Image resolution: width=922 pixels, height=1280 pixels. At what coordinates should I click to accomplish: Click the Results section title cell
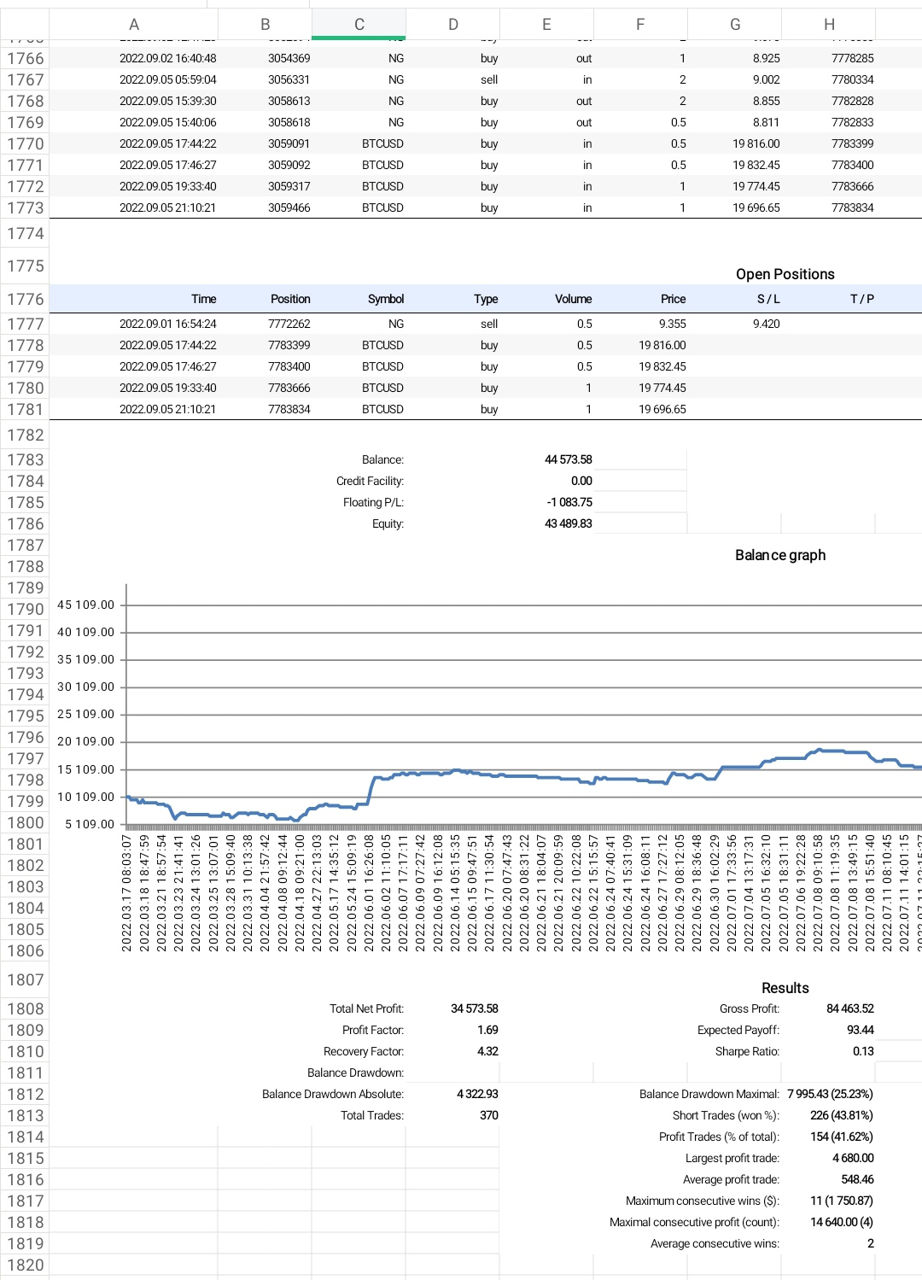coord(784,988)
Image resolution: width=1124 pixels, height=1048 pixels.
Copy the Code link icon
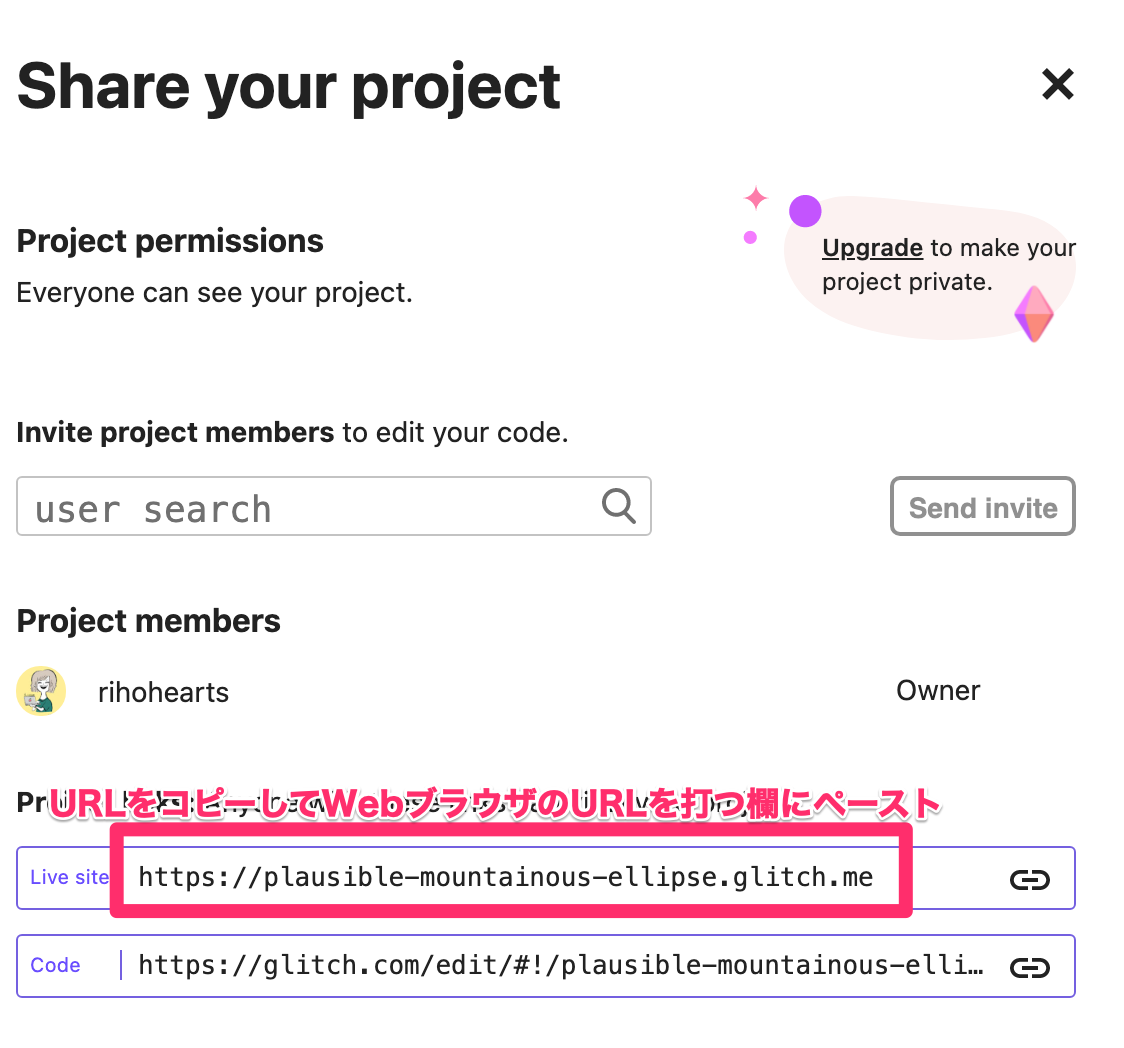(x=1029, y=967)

::::

WORK INSTRUCTIONS:
All the material shown above is to be copied exactly, with no pictures carried over.

SOLUTION TO THE EXERCISE:
Image resolution: width=922 pixels, height=1280 pixels. At what coordinates should I click to accomplish: Click the Results section title cell
coord(784,988)
Image resolution: width=1124 pixels, height=1048 pixels.
Copy the Code link icon
(x=1029, y=967)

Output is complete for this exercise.